Он сказал, что хочет познакомиться с Женевьевой. Мне стало смешно. Представляю, как бы они смотрелись! Она – вся из себя правильная девочка, усики, трескучие рыжие кудряшки. И он – такой элегантный, непринужденный! Я так и рассмеялся, мол, да что вы! А он в ответ: «А что такого, my boy? Можешь положиться на мое суждение. Я ее внимательно рассмотрю и скажу тебе, будешь ты с ней счастлив или нет…» Мне сразу стало сумрачно. Я-то хочу быть счастлив с ним…
– Я, знаешь ли, по части браков хорошо подкован! Трижды был женат. Кстати, каждый раз уходила жена, не я. Сам не знаю почему… Может, все мои браки развалились из-за того, что было у меня с матерью… Вполне возможно. А может, со мной просто дико скучно! Беда в том, что когда я женат, мечтаю снова быть холостяком, а когда один, хочу опять жениться…
Он встал и поставил пластинку Коула Портера. Песня называлась «Ночь и день». Напил мне и себе шампанского.

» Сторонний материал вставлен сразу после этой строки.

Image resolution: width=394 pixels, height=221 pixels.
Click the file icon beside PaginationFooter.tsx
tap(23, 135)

– В одном фильме я как раз играл Коула Портера. Сыграл, должно быть, безобразно, но я так люблю его песни!
И тогда я набрался храбрости и все ему выложил. Я сказал, что всем кажется странным, что мы с ним друзья. Что на съемочной площадке надо мной смеются, над тем, как я к нему «липну». Я говорил торопливо, сбивался, конфузился…
– Ну и что с того? Не обращай внимания, мало ли кто что болтает! Знаешь, чего я только о себе не наслушался!

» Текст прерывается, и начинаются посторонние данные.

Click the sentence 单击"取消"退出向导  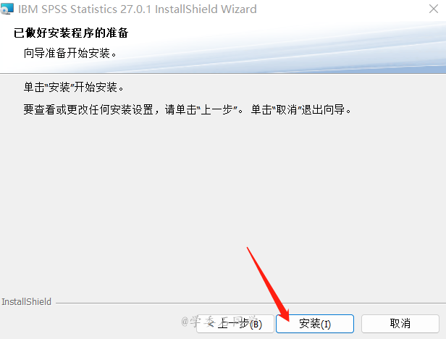301,109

У меня, наверное, на лице было написано, что я не понимаю, о чем он. Он объяснил:
– Вот смотри. Я всегда старался быть элегантным, хорошо одеваться, пользовался успехом, любил женщин… Совершенно великолепных женщин! А все равно, я знаю, многие думают, что мне нравятся мужчины. Что тут сделаешь?..
Он развел руками.
– Я думаю, это цена успеха. О тех, кто чего-то добился, всегда рассказывают черт знает что. Но я не собираюсь огорчаться из-за всякой чепухи. И не допущу, чтобы эти остолопы указывали мне, как жить. Пускай воображают что хотят и пишут что им вздумается! Мне важно только одно: самому знать, кто я. На то, что думают другие, мне плевать с высокой колокольни. И ты тоже плюй.
Он снова завел ту же пластинку и принялся тихонько подпевать: «Night and day, you are the one, only you beneath the moon or under the s un…»[67]67
«Ночью и днем – только ты, только ты, в лунном ли свете, в лучах ли солнца…» (англ.).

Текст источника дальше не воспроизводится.